Orwell Award Announcement SusanOhanian.Org Home


[Susan notes: It is especially disheartening that the Rochester, N.Y., superintendent of schools would join up with the recently retired president and CEO of the Rochester Business Alliance to misstate the cause of the jobs crisis, a crisis that certainly won't be solved by requiring kids to go to summer school. In his previous Ed Week commentary, superintendent Vargas teamed up with Jean-Claude Brizard, Rochester schools chief before his brief sojourn with the Chicago schools.]

Submitted to Education Week but not published
07/07/2015

To the editor

Bolgen Vargas & Sandra A. Parker ( Lessons From a Longer School Day (and Year), July 7) argue that a longer school day will better prepare students for high tech jobs and prevent summer loss.

Summer loss is mostly concentrated in students living in poverty. Studies going back to 1975 consistently show that the major cause of summer loss in literacy among students living in poverty is a lack of access to reading material.

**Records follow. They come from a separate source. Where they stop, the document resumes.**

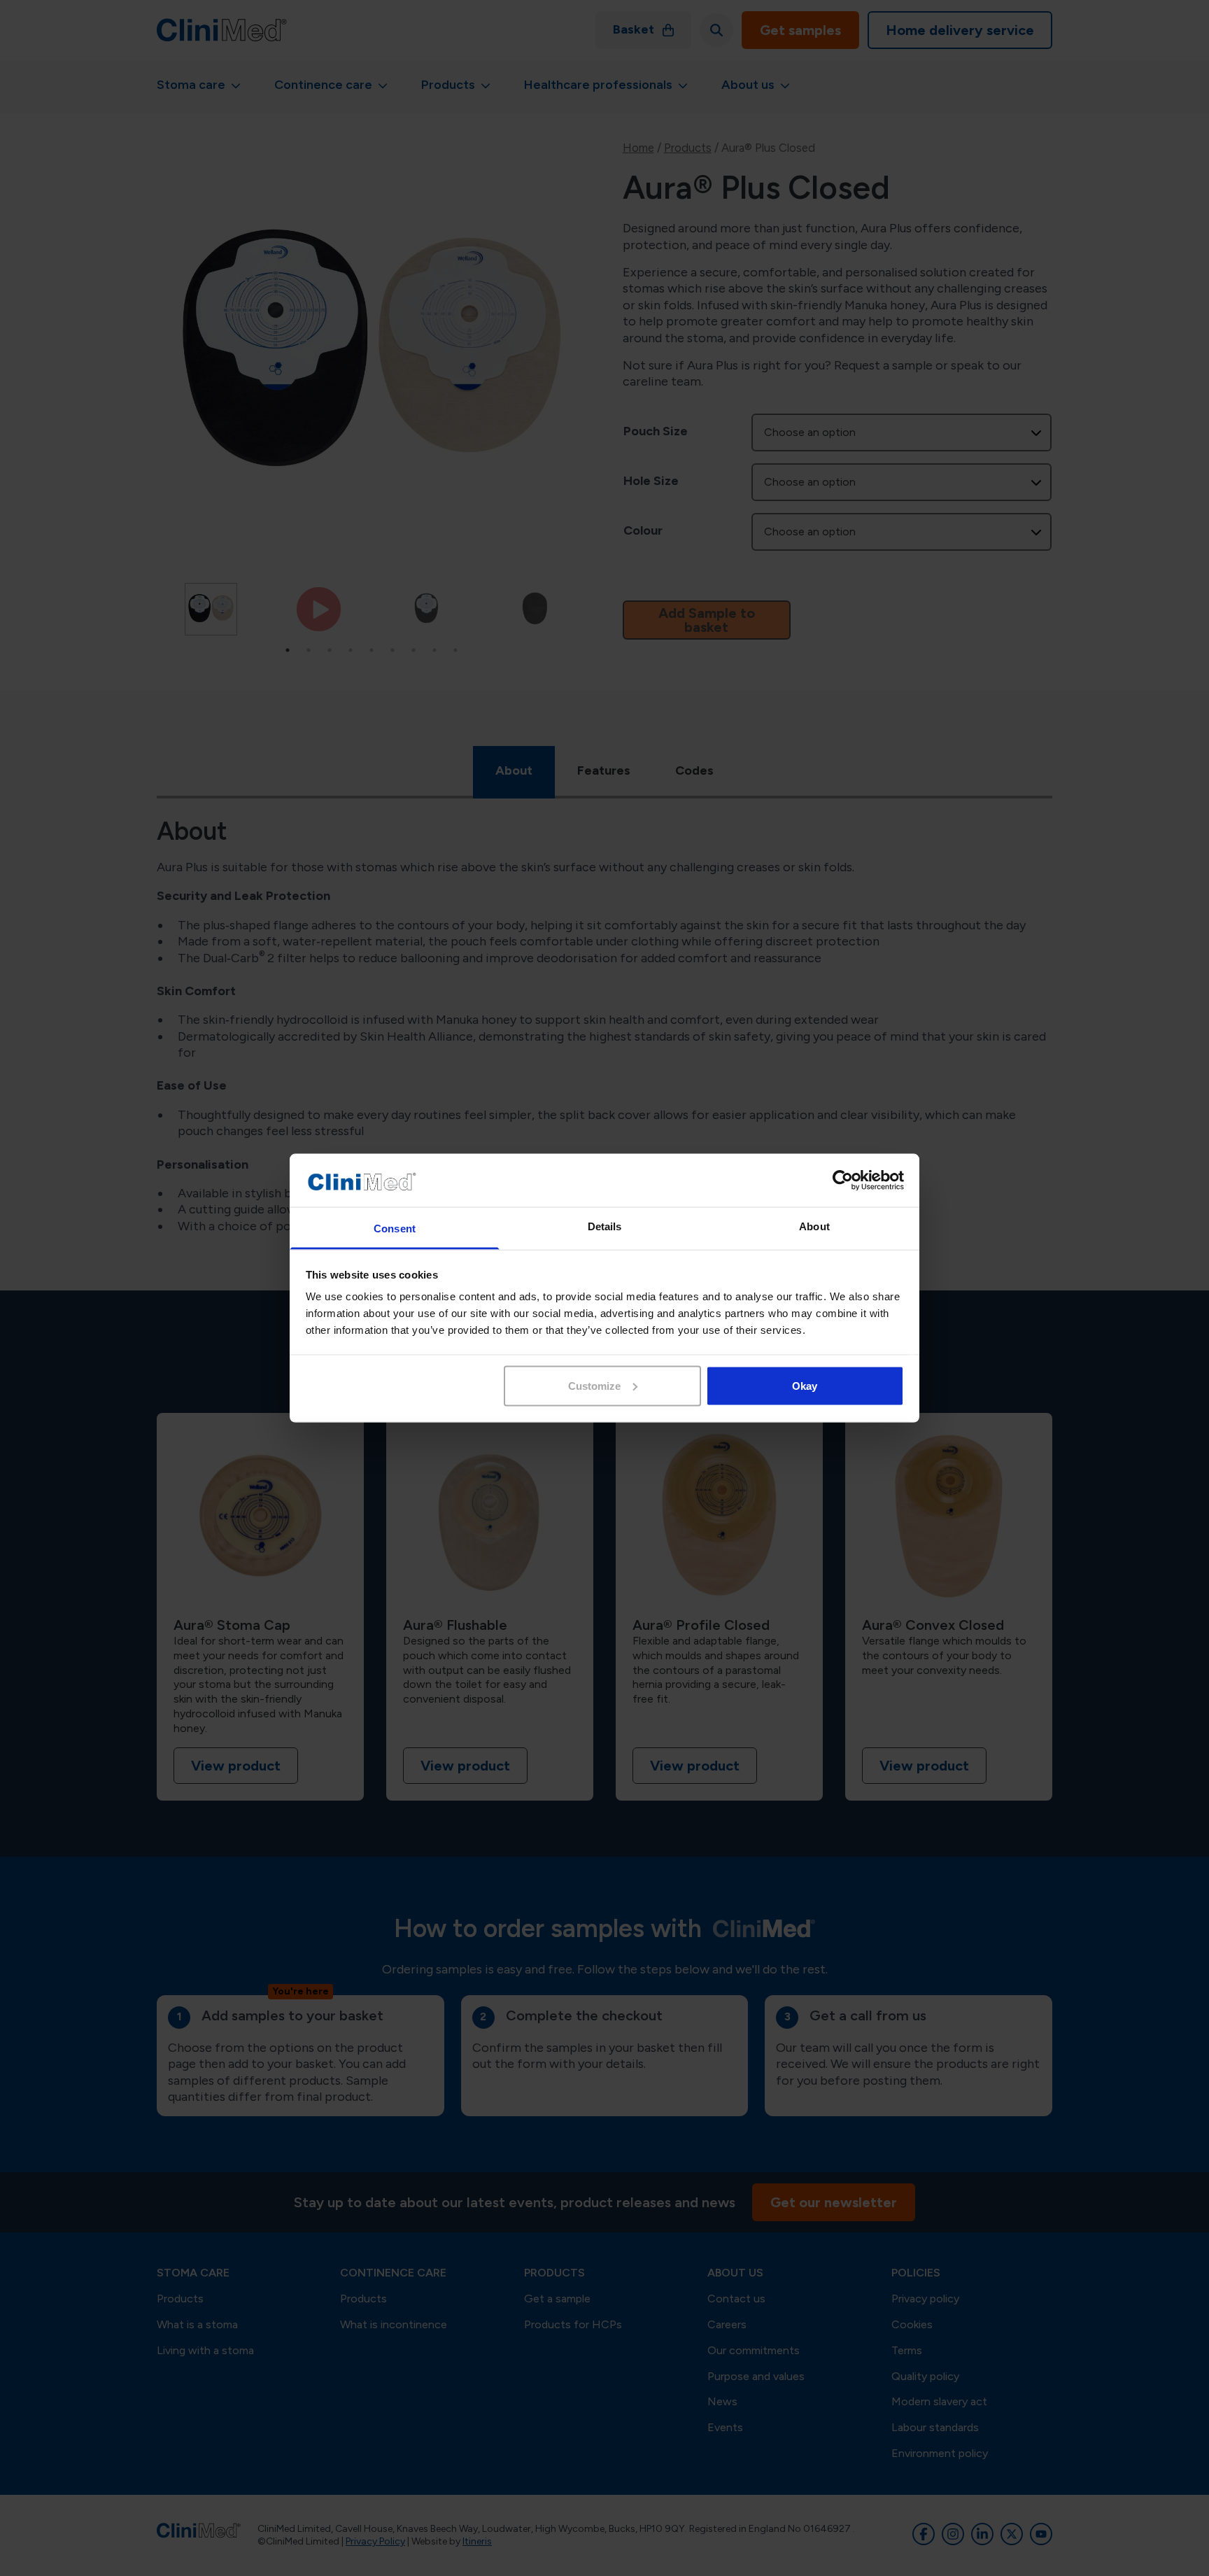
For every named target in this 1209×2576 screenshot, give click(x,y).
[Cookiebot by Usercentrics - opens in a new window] (843, 1180)
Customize (594, 1385)
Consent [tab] (395, 1228)
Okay (804, 1385)
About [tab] (814, 1226)
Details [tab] (605, 1226)
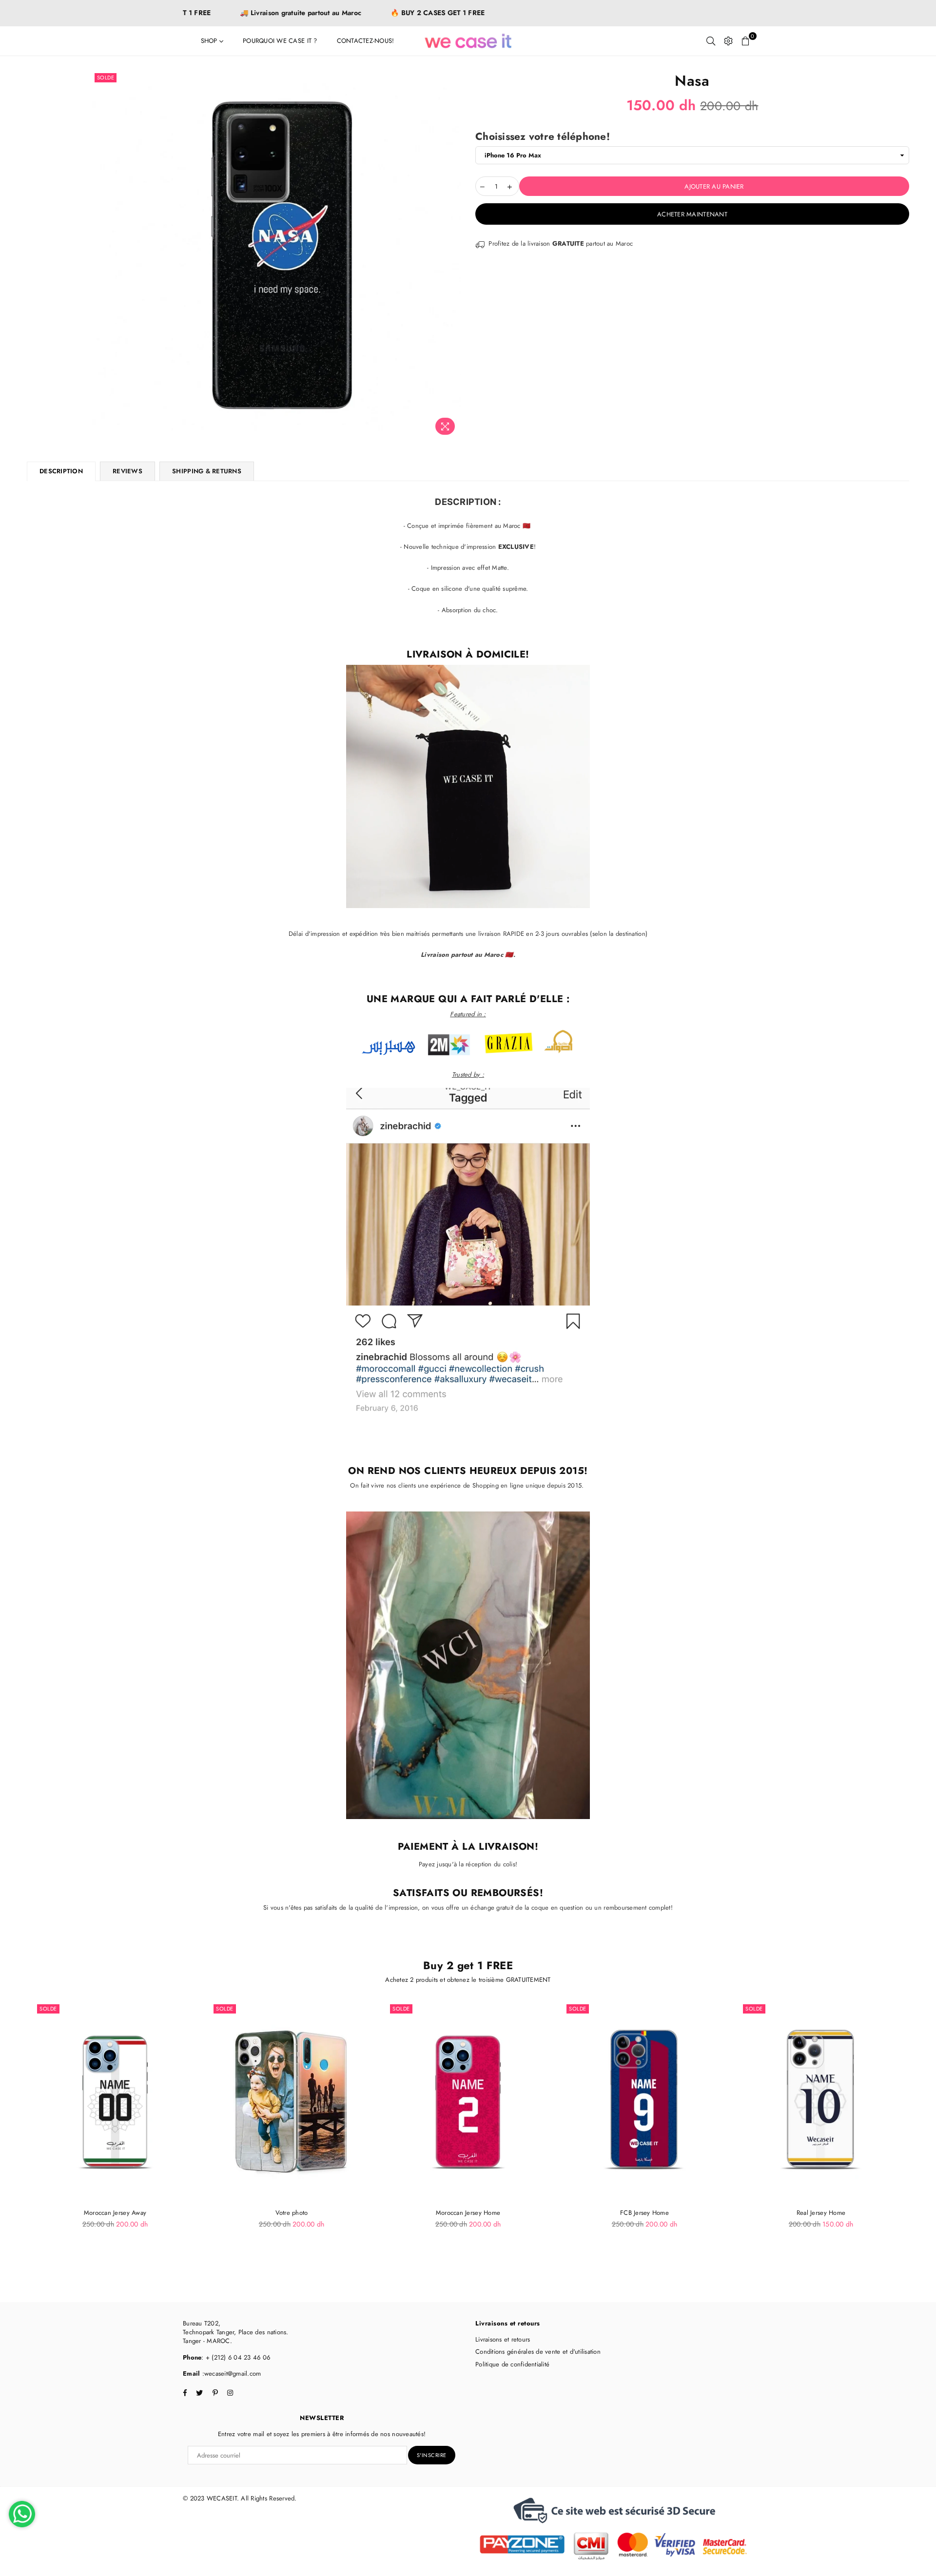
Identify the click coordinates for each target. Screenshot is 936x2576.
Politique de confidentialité (512, 2364)
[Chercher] (711, 41)
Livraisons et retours (502, 2339)
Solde (106, 77)
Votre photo (291, 2212)
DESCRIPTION (61, 471)
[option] (276, 255)
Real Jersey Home (821, 2212)
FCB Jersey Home (644, 2212)
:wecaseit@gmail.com (230, 2373)
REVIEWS (127, 471)
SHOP (210, 40)
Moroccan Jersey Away (115, 2212)
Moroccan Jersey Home (468, 2212)
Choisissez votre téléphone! (542, 137)
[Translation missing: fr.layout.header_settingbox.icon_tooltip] (728, 41)
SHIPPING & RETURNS (206, 471)
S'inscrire (432, 2455)
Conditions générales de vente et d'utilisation (538, 2351)
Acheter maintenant (692, 214)
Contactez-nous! (365, 40)
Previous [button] (15, 2134)
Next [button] (920, 2134)
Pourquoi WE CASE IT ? (280, 40)
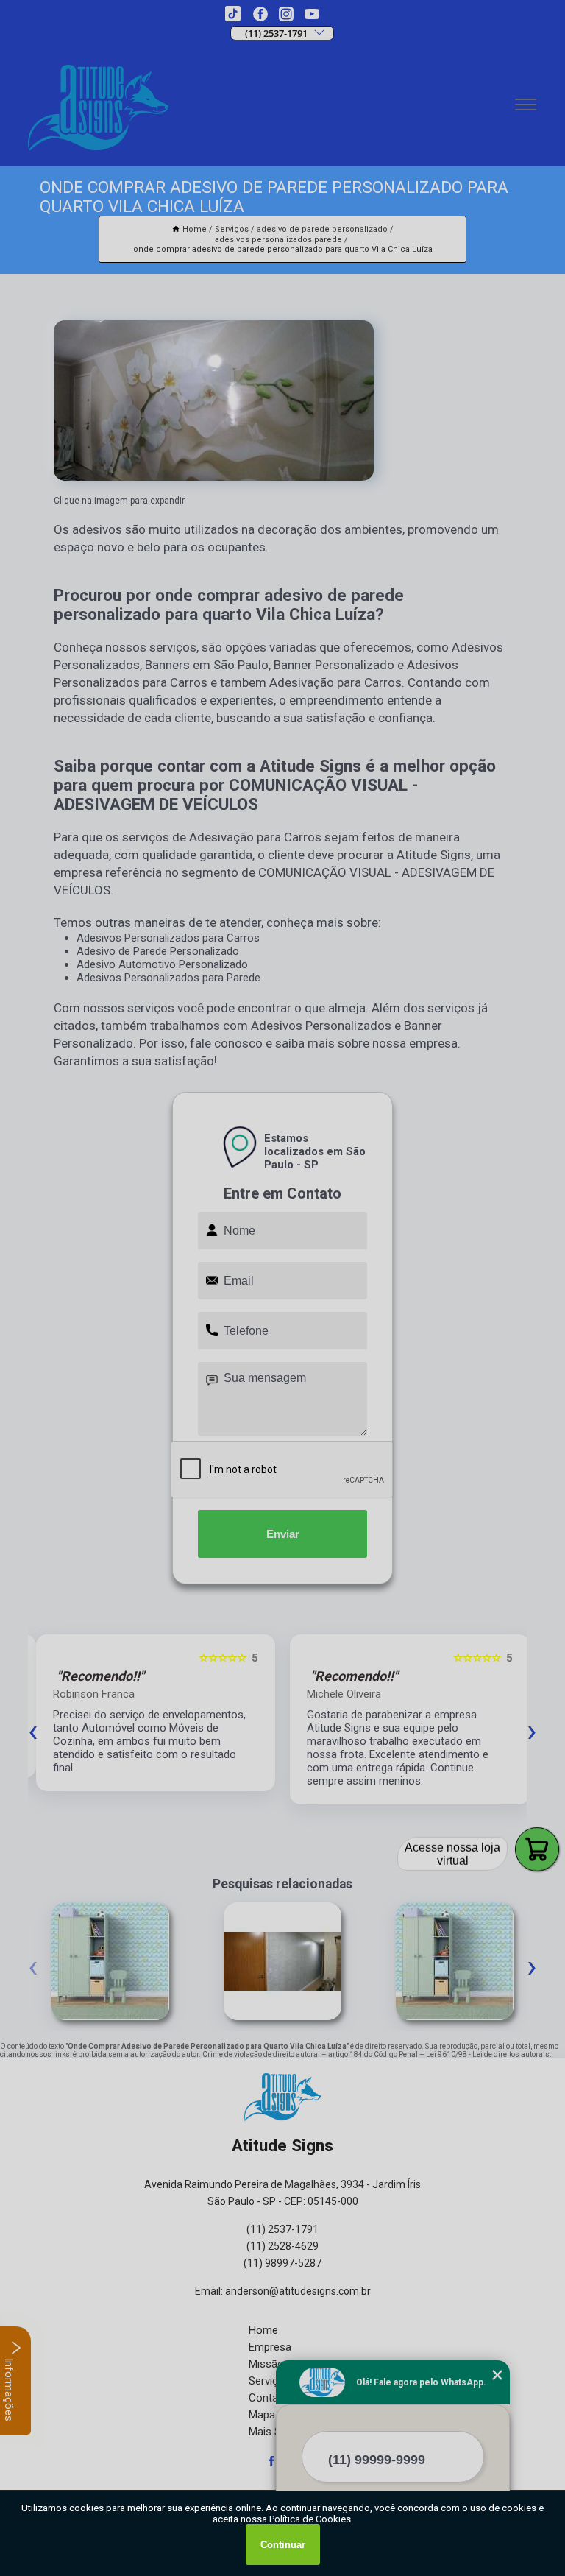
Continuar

The most obvious solution is to invest in public libraries filled with books and other kinds of material that students will read, as well as librarians who will help young readers find what is right for them.

We are living in a golden age of literature for young people. Let's take advantage of it.





Sources:

Poverty and access to books: Neuman, S. and Celino, D. 2001. Access to print in low-income and middle-income communities. Reading Research Quarterly 36(1): 8-26.

Summer loss and poverty, more reading and gains:

Allington, R. and McGill-Franzen, A. 2012. Summer Reading: Closing the Rich/Poor Reading Achievement Gap. New York: Teachers College Press.

Heyns, Barbara. 1975. Summer Learning and the Effect of School. New York: Academic Press.

Kim, Jimmy. 2003. Summer reading and the ethnic achievement gap, Journal of Education for Students Placed at Risk 9, no. 2:169-188.

Shin, Fay. and Krashen, Stephen. 2007. Summer Reading: Program and Evidence. New York: Allyn and Bacon. (Available for free download at www.sdkrashen.com).

Stephen Krashen, USC Professor Emeritus


FAIR USE NOTICE
This site contains copyrighted material the use of which has not always been specifically authorized by the copyright owner. We are making such material available in our efforts to advance understanding of education issues vital to a democracy. We believe this constitutes a 'fair use' of any such copyrighted material as provided for in section 107 of the US Copyright Law. In accordance with Title 17 U.S.C. Section 107, the material on this site is distributed without profit to those who have expressed a prior interest in receiving the included information for research and educational purposes. For more information click here. If you wish to use copyrighted material from this site for purposes of your own that go beyond 'fair use', you must obtain permission from the copyright owner.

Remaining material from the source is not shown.